→ What this task involves
Would you return every entry below without a single difference?

→ Dataset records
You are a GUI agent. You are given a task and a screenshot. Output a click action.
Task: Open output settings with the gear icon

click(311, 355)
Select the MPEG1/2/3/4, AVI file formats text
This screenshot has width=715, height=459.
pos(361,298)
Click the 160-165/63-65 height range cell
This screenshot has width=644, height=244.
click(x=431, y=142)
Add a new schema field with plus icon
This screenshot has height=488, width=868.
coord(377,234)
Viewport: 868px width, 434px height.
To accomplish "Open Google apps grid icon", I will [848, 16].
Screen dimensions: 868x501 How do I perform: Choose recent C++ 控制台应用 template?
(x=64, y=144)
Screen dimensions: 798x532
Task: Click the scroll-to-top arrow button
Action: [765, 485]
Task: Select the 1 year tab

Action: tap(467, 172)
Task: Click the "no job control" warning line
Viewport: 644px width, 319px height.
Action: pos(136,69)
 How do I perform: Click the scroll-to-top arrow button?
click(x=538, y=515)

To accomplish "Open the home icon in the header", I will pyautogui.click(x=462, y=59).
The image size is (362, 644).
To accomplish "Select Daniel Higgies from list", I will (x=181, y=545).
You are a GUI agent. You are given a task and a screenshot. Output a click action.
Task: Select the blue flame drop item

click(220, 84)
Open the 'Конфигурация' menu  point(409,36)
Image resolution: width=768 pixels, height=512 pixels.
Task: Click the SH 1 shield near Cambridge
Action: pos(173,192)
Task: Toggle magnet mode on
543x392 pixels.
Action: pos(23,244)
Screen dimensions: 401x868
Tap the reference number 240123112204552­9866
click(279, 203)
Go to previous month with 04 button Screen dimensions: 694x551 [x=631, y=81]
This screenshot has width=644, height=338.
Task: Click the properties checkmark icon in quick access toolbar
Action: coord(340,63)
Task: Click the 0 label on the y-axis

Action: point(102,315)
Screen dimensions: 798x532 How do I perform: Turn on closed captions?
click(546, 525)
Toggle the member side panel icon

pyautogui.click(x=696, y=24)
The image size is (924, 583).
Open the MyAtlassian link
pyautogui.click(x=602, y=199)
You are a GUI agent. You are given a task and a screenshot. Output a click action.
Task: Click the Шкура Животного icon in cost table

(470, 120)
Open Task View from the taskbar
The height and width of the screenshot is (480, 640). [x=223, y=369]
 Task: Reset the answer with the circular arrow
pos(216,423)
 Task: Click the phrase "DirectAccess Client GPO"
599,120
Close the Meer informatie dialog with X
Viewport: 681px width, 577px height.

→ Completed exercise
You are a GUI agent. You are given a task and a screenshot. Output a click action.
Task: Open output settings with the gear icon

click(311, 355)
Select the MPEG1/2/3/4, AVI file formats text
This screenshot has width=715, height=459.
pos(361,298)
Click the 160-165/63-65 height range cell
This screenshot has width=644, height=244.
click(x=431, y=142)
Add a new schema field with plus icon
This screenshot has height=488, width=868.
coord(377,234)
Viewport: 868px width, 434px height.
To accomplish "Open Google apps grid icon", I will [848, 16].
Screen dimensions: 868x501 How do I perform: Choose recent C++ 控制台应用 template?
(x=64, y=144)
Screen dimensions: 798x532
Task: Click the scroll-to-top arrow button
Action: [765, 485]
Task: Select the 1 year tab

Action: tap(467, 172)
Task: Click the "no job control" warning line
Viewport: 644px width, 319px height.
Action: pos(136,69)
 How do I perform: Click the scroll-to-top arrow button?
click(x=538, y=515)

To accomplish "Open the home icon in the header", I will pyautogui.click(x=462, y=59).
The image size is (362, 644).
To accomplish "Select Daniel Higgies from list", I will (x=181, y=545).
You are a GUI agent. You are given a task and a screenshot. Output a click action.
Task: Select the blue flame drop item

click(220, 84)
Open the 'Конфигурация' menu  point(409,36)
Image resolution: width=768 pixels, height=512 pixels.
Task: Click the SH 1 shield near Cambridge
Action: pos(173,192)
Task: Toggle magnet mode on
543x392 pixels.
Action: pos(23,244)
Screen dimensions: 401x868
Tap the reference number 240123112204552­9866
click(279, 203)
Go to previous month with 04 button Screen dimensions: 694x551 [x=631, y=81]
This screenshot has width=644, height=338.
Task: Click the properties checkmark icon in quick access toolbar
Action: coord(340,63)
Task: Click the 0 label on the y-axis

Action: point(102,315)
Screen dimensions: 798x532 How do I perform: Turn on closed captions?
click(546, 525)
Toggle the member side panel icon

pyautogui.click(x=696, y=24)
The image size is (924, 583).
Open the MyAtlassian link
pyautogui.click(x=602, y=199)
You are a GUI agent. You are given a task and a screenshot. Output a click action.
Task: Click the Шкура Животного icon in cost table

(470, 120)
Open Task View from the taskbar
The height and width of the screenshot is (480, 640). [x=223, y=369]
 Task: Reset the answer with the circular arrow
pos(216,423)
 Task: Click the phrase "DirectAccess Client GPO"
599,120
Close the Meer informatie dialog with X
Viewport: 681px width, 577px height.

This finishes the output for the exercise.